SWIMMING AT HOME: Seattle-based video game consulting firm TechSavvy CEO Scott Steinberg said that U.S. swimmer Michael Phelps' forthcoming swimming simulation game, which is entitled "Michael Phelps: Push the Limit" and will retail for $49.99, has the "potential to cleverly blend celebrity with cutting-edge technology." Steinberg: "I wouldn't be surprised if they can pull off a reasonable facsimile of swimming." However, he added, "The question is whether people will flock to it en masse, since it's been a while since Phelps' victory [at the '08 Beijing Games]. But he remains a household name and an icon in sports and the best-recognized face of swimming." In Baltimore, Jill Rosen notes "plans for a sequel are already in the works" at game publisher 505 Games. The "hope is that if Phelps performs as well at the 2012 games as he did in Beijing, fans will be ready for more" (Baltimore SUN, 2/3).
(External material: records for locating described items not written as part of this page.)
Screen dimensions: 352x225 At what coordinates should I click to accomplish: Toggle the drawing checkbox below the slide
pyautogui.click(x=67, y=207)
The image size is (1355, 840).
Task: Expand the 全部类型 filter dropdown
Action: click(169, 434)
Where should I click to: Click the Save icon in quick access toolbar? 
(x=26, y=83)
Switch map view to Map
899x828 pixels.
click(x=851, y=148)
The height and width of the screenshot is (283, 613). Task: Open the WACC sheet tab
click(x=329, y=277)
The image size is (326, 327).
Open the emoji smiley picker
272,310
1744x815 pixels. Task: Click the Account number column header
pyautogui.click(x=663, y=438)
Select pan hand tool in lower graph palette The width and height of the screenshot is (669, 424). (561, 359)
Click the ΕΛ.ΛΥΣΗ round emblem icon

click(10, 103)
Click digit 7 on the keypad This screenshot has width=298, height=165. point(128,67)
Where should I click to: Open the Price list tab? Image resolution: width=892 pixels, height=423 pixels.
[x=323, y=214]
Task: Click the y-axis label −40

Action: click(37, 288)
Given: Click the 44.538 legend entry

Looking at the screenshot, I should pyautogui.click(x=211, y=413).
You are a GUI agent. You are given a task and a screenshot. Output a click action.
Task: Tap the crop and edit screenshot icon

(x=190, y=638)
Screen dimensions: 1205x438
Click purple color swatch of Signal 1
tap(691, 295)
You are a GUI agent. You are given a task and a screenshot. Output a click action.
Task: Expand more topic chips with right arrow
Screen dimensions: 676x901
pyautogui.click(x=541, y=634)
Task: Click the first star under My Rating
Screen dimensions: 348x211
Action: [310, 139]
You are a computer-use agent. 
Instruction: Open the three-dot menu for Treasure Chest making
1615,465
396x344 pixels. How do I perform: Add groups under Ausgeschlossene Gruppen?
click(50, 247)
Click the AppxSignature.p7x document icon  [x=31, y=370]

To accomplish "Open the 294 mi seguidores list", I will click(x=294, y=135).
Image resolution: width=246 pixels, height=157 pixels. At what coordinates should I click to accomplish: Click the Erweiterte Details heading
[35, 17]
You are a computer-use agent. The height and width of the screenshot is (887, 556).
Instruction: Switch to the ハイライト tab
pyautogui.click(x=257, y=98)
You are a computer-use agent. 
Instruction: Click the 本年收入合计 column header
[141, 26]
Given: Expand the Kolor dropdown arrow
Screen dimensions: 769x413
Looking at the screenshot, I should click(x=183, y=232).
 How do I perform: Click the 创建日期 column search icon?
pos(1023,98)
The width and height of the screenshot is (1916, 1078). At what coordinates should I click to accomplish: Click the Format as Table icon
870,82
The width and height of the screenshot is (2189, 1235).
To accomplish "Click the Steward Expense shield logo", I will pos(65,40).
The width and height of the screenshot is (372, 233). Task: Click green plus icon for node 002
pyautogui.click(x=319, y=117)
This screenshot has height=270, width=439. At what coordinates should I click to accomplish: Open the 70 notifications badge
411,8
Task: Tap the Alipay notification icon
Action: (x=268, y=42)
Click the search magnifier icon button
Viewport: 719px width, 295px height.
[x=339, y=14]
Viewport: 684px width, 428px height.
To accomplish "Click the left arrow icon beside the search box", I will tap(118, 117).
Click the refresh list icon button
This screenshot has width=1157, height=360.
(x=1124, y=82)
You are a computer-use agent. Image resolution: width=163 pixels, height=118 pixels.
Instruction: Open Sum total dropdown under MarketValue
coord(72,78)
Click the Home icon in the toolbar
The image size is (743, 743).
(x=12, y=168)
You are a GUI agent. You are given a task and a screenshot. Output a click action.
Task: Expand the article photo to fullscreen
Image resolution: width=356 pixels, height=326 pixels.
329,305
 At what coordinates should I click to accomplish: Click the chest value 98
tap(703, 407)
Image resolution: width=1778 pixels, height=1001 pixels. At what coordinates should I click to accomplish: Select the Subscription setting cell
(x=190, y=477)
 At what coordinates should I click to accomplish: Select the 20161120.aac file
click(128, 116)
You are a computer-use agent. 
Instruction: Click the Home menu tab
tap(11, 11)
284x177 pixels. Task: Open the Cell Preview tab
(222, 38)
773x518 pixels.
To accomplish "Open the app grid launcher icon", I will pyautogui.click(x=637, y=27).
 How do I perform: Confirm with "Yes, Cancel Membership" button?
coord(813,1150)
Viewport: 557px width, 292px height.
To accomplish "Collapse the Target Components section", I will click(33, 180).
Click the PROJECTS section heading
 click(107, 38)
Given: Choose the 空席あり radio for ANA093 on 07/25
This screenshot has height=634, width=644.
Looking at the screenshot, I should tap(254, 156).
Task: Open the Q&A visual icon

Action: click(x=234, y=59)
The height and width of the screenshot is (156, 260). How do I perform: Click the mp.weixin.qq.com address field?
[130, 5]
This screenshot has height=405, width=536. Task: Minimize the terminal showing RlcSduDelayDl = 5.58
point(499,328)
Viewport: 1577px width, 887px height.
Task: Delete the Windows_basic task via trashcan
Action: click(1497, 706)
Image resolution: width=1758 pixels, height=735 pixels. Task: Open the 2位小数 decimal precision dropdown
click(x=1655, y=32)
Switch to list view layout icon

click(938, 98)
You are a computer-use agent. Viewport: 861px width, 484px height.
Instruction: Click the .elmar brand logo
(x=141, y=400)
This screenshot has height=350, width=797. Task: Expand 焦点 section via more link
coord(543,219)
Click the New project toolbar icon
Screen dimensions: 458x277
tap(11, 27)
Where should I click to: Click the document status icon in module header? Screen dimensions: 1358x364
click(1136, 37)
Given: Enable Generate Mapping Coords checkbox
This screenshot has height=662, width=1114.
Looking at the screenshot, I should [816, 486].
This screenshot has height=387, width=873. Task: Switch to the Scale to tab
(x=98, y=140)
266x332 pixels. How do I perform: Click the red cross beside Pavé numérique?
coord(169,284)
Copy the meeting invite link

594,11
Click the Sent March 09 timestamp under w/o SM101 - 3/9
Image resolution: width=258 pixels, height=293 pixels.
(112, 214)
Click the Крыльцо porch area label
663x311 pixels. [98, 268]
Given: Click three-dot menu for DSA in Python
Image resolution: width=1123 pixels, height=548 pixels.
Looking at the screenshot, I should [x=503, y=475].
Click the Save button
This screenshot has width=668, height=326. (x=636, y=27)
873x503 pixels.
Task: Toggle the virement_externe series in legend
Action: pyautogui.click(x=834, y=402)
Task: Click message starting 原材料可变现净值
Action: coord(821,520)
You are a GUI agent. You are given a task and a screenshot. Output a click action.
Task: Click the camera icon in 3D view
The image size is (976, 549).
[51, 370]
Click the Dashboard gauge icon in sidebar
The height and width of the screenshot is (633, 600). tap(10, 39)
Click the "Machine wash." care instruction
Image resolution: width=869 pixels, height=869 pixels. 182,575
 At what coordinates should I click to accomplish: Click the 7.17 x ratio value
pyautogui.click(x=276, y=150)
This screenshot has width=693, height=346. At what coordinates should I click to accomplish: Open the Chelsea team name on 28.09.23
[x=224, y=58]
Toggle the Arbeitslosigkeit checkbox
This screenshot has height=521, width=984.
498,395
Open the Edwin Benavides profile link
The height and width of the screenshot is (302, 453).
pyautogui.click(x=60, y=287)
STEAKING A CLAIM: The PGA Tour has struck a deal that makes Morton’s the tour’s official steakhouse. The new agreement is the first league-wide partnership for the premium restaurant brand. Morton’s, which has worked with individual athletes in many sports to create “celebrity server” events and charity auctions, will work with the tour to create events involving players, tournaments and their charities. Chicago-based Morton’s has 77 steakhouses worldwide (Michael Smith, SportsBusiness Journal).